Collected data entries
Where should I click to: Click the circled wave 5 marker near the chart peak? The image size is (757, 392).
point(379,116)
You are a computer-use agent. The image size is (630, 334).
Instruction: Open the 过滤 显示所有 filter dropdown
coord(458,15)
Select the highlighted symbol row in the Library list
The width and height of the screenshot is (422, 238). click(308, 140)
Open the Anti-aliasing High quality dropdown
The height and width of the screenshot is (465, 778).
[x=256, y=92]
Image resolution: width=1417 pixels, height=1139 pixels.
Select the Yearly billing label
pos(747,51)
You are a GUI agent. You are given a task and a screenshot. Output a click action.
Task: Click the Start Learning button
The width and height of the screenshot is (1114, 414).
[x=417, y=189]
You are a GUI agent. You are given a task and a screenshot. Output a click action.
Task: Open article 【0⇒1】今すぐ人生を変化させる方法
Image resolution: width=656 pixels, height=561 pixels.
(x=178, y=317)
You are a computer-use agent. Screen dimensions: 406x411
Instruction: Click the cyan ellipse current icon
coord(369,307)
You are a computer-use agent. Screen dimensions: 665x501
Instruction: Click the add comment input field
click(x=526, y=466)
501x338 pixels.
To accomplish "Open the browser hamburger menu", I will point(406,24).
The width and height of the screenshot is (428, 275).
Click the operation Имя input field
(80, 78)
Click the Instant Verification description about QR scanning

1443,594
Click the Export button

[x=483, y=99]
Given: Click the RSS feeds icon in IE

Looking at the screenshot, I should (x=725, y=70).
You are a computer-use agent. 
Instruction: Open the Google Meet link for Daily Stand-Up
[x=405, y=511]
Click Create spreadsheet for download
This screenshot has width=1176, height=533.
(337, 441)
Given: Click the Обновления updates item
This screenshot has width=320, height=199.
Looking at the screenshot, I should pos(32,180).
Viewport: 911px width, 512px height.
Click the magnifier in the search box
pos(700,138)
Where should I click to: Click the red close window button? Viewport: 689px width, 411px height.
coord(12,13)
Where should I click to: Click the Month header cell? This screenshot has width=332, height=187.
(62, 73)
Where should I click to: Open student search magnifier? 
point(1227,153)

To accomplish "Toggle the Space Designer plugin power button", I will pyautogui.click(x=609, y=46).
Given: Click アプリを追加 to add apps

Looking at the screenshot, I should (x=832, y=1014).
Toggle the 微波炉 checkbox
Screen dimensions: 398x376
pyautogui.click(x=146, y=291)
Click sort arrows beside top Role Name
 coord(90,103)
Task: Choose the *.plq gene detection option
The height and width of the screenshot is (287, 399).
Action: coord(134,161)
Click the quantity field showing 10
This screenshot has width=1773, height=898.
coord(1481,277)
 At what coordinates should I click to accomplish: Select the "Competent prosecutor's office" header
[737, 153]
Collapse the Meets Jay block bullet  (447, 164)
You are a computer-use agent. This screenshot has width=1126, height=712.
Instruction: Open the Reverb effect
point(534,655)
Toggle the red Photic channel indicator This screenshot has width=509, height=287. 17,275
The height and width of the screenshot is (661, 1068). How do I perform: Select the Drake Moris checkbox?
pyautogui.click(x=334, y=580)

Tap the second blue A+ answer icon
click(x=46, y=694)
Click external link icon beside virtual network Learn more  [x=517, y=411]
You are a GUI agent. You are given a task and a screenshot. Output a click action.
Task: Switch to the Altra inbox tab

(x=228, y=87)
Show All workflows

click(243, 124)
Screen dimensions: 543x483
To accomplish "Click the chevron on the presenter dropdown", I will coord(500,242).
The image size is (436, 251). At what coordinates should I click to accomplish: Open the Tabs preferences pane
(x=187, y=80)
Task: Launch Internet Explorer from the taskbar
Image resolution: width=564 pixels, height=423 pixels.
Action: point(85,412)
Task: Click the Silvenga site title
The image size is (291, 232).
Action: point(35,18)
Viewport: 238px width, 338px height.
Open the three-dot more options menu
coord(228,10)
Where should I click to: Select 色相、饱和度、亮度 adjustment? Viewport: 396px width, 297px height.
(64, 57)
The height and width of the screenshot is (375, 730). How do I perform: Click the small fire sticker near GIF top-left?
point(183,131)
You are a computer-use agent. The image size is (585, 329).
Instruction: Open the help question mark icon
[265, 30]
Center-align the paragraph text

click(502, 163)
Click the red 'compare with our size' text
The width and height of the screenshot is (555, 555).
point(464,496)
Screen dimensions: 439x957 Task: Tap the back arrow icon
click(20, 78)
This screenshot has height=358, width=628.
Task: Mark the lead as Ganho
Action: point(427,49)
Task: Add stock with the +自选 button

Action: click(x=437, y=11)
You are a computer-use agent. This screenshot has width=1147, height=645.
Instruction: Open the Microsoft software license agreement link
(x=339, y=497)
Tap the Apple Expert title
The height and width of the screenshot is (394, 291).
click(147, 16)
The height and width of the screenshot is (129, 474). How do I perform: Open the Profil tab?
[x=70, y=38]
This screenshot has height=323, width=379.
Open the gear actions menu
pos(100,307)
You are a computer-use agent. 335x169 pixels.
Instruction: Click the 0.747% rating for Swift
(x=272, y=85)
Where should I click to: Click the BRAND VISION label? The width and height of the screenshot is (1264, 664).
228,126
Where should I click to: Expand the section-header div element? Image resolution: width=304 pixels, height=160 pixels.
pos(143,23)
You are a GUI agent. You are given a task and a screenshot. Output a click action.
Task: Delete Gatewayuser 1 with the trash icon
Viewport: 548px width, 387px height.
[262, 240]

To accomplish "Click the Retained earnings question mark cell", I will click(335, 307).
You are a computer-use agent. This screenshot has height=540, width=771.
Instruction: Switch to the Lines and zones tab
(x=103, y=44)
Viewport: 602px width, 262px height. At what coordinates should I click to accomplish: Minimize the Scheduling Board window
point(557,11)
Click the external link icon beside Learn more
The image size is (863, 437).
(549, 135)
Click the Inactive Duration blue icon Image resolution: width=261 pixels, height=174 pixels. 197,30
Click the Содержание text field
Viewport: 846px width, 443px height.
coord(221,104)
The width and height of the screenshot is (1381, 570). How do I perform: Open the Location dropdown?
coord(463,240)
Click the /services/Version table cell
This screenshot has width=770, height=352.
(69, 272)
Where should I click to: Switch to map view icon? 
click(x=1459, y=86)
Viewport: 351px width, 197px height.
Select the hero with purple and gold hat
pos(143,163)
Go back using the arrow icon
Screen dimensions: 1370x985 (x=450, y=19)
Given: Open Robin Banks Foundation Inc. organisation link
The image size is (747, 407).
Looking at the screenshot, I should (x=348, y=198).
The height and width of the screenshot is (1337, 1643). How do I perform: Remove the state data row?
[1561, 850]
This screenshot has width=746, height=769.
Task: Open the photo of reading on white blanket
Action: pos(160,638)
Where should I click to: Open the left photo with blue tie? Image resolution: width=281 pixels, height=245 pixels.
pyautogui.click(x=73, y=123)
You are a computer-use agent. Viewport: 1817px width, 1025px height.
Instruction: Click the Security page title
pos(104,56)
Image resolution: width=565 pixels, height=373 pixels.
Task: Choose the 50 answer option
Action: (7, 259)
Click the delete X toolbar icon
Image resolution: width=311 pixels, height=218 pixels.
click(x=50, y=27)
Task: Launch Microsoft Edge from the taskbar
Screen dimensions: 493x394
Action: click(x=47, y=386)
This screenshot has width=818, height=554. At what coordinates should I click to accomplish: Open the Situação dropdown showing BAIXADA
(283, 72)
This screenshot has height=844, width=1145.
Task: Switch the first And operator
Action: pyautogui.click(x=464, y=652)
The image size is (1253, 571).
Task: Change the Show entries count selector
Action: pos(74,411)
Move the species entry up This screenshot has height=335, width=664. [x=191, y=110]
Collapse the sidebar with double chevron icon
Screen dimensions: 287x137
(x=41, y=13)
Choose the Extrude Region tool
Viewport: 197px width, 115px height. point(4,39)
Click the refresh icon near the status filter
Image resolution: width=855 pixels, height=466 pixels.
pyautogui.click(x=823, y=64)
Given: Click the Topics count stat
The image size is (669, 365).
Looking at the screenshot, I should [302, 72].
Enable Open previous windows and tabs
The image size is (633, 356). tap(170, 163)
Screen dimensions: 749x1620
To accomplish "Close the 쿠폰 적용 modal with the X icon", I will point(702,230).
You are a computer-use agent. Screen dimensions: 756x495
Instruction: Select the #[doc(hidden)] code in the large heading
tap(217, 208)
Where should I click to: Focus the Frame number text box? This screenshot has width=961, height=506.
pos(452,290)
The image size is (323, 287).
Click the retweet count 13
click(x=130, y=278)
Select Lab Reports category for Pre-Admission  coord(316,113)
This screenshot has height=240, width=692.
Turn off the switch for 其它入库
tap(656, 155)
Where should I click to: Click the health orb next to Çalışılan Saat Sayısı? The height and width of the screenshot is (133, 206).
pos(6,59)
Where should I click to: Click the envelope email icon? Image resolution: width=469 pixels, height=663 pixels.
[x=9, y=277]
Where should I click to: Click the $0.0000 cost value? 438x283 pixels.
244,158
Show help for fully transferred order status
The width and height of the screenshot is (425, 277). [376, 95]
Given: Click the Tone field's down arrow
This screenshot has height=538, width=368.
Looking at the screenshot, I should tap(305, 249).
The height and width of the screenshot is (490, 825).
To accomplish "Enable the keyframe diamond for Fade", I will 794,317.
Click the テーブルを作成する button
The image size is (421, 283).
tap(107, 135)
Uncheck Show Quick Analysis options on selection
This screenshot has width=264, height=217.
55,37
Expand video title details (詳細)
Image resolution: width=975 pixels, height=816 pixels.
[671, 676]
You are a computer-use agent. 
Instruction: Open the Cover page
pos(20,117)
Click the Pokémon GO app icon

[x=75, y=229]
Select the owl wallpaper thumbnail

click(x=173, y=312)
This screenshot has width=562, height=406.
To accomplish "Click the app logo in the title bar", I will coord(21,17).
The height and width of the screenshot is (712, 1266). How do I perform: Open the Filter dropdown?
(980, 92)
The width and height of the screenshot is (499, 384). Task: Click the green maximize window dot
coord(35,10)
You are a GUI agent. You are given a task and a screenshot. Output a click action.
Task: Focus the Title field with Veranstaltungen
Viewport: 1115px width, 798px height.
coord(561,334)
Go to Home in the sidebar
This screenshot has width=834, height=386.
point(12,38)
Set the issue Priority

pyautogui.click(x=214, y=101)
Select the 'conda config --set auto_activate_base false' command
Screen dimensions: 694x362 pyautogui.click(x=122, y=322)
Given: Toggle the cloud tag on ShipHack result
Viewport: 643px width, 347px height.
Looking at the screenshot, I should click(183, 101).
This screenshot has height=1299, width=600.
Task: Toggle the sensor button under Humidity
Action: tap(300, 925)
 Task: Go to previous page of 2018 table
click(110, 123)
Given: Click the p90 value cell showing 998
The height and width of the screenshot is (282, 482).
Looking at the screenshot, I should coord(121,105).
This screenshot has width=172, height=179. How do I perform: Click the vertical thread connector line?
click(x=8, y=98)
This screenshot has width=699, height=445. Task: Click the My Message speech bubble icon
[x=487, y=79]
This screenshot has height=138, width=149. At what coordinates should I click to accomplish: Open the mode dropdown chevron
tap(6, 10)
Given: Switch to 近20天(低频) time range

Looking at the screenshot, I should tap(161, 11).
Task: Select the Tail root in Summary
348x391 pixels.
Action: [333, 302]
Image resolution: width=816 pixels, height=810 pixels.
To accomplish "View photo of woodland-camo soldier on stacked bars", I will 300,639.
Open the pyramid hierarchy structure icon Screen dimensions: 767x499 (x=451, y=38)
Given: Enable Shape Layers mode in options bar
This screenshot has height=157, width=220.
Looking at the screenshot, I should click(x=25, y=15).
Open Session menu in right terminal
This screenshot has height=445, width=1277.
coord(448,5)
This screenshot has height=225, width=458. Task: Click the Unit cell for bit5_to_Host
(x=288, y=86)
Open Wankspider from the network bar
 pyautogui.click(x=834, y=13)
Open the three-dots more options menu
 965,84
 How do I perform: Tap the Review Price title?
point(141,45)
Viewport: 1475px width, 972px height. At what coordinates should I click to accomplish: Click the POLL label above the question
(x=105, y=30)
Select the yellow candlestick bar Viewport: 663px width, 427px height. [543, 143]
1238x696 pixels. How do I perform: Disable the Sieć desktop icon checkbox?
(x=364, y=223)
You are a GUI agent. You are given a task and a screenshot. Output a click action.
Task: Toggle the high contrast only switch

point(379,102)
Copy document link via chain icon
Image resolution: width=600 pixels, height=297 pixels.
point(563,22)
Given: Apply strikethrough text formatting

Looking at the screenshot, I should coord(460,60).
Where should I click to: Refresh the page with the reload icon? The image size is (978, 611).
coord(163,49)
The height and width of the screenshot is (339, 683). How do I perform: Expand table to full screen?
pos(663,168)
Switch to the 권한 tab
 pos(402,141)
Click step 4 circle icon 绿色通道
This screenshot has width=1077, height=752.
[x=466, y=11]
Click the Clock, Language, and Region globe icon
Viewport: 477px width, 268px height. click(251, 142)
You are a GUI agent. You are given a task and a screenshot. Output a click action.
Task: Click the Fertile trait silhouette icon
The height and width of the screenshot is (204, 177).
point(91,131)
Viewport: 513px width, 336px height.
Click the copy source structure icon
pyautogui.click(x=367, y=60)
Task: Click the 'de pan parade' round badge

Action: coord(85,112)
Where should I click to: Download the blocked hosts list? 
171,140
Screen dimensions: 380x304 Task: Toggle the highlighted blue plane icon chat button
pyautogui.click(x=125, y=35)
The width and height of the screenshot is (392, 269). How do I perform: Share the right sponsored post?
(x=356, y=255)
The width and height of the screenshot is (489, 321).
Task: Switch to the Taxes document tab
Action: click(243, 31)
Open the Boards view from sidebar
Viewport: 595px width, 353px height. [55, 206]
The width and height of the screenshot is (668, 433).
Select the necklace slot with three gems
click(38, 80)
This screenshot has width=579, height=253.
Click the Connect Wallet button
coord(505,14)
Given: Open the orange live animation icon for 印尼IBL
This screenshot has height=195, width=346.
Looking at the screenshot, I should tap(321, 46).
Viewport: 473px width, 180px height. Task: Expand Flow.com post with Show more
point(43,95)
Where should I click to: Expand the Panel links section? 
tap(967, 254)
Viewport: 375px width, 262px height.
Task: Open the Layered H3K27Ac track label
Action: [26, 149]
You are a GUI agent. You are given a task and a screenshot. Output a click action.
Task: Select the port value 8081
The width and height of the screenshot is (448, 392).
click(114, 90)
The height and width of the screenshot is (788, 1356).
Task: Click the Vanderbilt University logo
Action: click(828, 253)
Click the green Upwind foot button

### Assignment
Show every line in the entries where the string "taskbar" occurs.

### Exercise solution
Task: Launch Internet Explorer from the taskbar
Task: Launch Microsoft Edge from the taskbar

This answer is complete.